If someone has data showing otherwise — that the abject reliability and scaling issues were resolved via something like a complete rewrite, I’d be glad to reconsider my views (they won’t have any though).
Honestly I'm a bit surprised they don't use a more mature, fully managed solution. They can't have so much traffic to not justify getting some traditional relational database (like Oracle).
> We take uptime very seriously, and we’re working hard to support the millions of customers that choose Coinbase to manage their cryptocurrency
No you don't.
- If you did, you'd hire a DBA team and they would be familiar with the various jobs in your environment. But first your founders would have to have respect for Operations, which will take a dozen more major outages.
The other major Coinbase outages have also been database-related, namely missing indexes.
- If you did, you wouldn't be doing major database (or other production) changes at 3 pm in the afternoon.

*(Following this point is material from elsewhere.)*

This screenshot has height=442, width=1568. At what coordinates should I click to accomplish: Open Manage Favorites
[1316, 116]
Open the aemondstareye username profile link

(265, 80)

So let's cut to the chase. You prioritize features over Operations, and as a result guinea-pig your users. Just like any other SF startup. So just admit that to your end-users.
>you wouldn't be doing major database (or other production) changes at 3 pm in the afternoon.
Coinbase isn't dedicated to one timezone. They fully support tons of countries and have customers all over the place.
Things like this have to happen at some point, and there are benefits to doing stuff like this during "work" hours (like having all of your staff online and available)
> Coinbase isn't dedicated to one timezone. They fully support tons of countries and have customers all over the place.
What timezone are their developers in? That’s the important question in this situation.
Devs deploying changes that affect customers at the end of the devs’ workday are reckless.
> Things like this have to happen at some point, and there are benefits to doing stuff like this during "work" hours (like having all of your staff online and available)
That sounds like a benefit to Coinbase and not to any of their customers.
Eh, if Coinbase were the stock market and only open for trading for < 8 hours a day, I'd ding them, but it's always 3pm somewhere. 3pm PDT is 6pm EDT is 10pm UTC.
One can only hope that they know when their peak trading patterns generally are.
The inverse (not being able to do this during work hours) means that if you find an issue you won't be able to roll out a fix in an expedited manner.
Being able to fix things while they are running is a big advantage, and tends to make the entire stack lean more towards something resilient to partial failure
If it shortens MTTR it's worth it. It has to be 3 PM for someone.
Their users are far from evenly distributed across timezones.
I think this is exactly correct, and I hate that this behavior of offloading testing onto users seems more and more to just be the expectation rather than the exception.
Coinbase had a number of issues when cryptocurrencies really exploded in 2017, and at that time I felt more willing to give them the benefit of the doubt because the landscape of cryptocurrencies had shifted so dramatically and I could empathize with their struggles to keep up. Two years later, there aren't any excuses anymore in my mind. As the parent comment says -- it's just not a priority.
I've happily moved off the platform to other options which have given me no trouble whatsoever.
> You prioritize features over Operations, and as a result guinea-pig your users. Just like any other SF startup. So just admit that to your end-users.
Wow, I'm not from any "SF startup" but I find that side jab quite cunning.
Great post mortem. Well detailed, good work ethic there.